White evangelical Christians have been one of Trump's strongest bases of support since the 2016 presidential election. Exit polling by Pew Research Center showed after the election that about 8 in 10 evangelical Christians had voted for Trump. But a survey by the non-partisan think tank found in June that somewhat less—72 percent—of white evangelicals approved of the job Trump was doing as president.

Graham, as one of the nation's most prominent evangelical Christian leaders, is seen as a key influencing voice to maintain the president's support from white evangelicals ahead of the November election. Graham recently claimed in an interview with Christian Broadcasting Network (CBN) that Democrats are "opposed to faith," despite Democratic presidential candidate Joe Biden being a devout Catholic.

Graham's niece Jerushah Duford publicly joined the anti-Trump pac The Lincoln Project last week, becoming a key member of its "Licoln Women" initiative. Duford told Newsweek at the time that she had not discussed her decision with her uncle but that his public support for Trump had influenced her decision.

Duford said she felt like "a homeless evangelical" due to the broad support within the Christian community for the president, who she sees as opposed to the values she was raised with. "The world is watching and when church leaders hold Trump up as a representative of our faith, the damage to the gospel is immense," she told Newsweek. "The world sees the hypocrisy, and the result is them wanting nothing to do with it."
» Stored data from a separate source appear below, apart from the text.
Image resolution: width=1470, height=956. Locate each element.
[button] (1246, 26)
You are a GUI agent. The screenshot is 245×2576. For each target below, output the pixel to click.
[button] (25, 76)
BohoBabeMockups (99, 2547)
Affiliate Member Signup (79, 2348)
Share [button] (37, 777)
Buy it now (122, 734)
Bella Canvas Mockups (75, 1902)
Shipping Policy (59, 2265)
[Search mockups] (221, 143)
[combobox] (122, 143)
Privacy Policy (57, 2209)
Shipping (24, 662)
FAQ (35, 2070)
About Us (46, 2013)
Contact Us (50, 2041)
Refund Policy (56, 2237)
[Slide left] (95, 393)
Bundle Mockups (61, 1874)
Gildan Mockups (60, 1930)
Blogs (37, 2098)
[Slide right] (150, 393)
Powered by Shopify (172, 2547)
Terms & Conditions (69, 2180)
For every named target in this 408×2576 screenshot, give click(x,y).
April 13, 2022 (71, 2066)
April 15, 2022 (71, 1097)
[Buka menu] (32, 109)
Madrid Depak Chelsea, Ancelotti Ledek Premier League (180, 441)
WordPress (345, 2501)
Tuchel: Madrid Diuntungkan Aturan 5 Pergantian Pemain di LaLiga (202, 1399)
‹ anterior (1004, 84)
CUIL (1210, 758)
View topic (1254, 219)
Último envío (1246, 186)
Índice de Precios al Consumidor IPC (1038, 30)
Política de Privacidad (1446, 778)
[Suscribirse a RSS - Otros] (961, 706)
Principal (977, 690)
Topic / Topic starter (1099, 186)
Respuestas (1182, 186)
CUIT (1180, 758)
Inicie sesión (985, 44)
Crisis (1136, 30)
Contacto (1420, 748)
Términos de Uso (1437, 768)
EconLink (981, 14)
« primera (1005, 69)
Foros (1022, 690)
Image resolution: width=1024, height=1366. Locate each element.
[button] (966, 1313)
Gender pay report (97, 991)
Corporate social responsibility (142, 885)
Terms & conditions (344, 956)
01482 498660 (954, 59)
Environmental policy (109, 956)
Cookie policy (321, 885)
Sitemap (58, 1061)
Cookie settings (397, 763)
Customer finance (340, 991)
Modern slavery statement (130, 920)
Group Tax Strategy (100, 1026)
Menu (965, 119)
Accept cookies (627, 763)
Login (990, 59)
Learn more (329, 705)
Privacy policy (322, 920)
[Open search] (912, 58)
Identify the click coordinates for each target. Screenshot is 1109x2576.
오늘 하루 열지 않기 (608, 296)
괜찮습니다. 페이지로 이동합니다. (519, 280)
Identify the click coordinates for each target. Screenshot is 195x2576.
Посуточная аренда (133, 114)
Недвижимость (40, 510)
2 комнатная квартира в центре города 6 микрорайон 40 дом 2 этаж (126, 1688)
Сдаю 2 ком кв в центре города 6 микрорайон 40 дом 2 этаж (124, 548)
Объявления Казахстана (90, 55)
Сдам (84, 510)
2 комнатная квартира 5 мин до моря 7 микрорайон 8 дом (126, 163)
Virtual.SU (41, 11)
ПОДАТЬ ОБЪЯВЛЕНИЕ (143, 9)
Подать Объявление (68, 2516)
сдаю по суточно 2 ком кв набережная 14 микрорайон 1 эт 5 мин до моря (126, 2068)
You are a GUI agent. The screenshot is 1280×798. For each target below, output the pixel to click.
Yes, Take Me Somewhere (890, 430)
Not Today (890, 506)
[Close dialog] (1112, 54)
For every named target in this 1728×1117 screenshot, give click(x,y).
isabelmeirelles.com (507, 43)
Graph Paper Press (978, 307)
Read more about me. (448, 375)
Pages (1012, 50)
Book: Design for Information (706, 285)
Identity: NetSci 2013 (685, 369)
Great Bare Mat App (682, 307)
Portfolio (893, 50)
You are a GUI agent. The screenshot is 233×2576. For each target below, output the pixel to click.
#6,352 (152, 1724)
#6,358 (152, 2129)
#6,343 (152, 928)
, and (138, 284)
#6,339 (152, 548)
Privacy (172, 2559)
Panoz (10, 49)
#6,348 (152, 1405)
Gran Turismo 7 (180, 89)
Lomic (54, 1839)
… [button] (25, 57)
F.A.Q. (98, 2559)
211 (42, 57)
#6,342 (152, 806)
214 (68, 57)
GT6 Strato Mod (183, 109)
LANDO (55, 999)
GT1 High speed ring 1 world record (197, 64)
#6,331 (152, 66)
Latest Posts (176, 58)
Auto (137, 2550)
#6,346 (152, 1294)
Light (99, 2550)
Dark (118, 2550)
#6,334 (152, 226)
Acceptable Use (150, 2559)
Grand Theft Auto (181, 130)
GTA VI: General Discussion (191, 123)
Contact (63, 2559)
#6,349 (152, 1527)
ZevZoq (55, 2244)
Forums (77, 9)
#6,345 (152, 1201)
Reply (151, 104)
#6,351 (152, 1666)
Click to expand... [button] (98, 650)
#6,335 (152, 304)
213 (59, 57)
Empsall shared a similar message with Newsweek. He said Christians "must live out the values of love, empathy, and peace in everything we do. That means working to remove an anti-life president who separates families, ignores the record death toll of COVID-19, abuses women, opposes religious freedom for non-Christians, and tries to divide us on racial lines whenever it profits him personally."

Updated September 2, 2020 at 2:14 p.m.: This article has been updated to clarify that Faithful America describes itself as the largest online community of Christians working for social justice.

Updated September 2, 2020 at 7:28 p.m.: A statement from Samaritan's Purse has been added.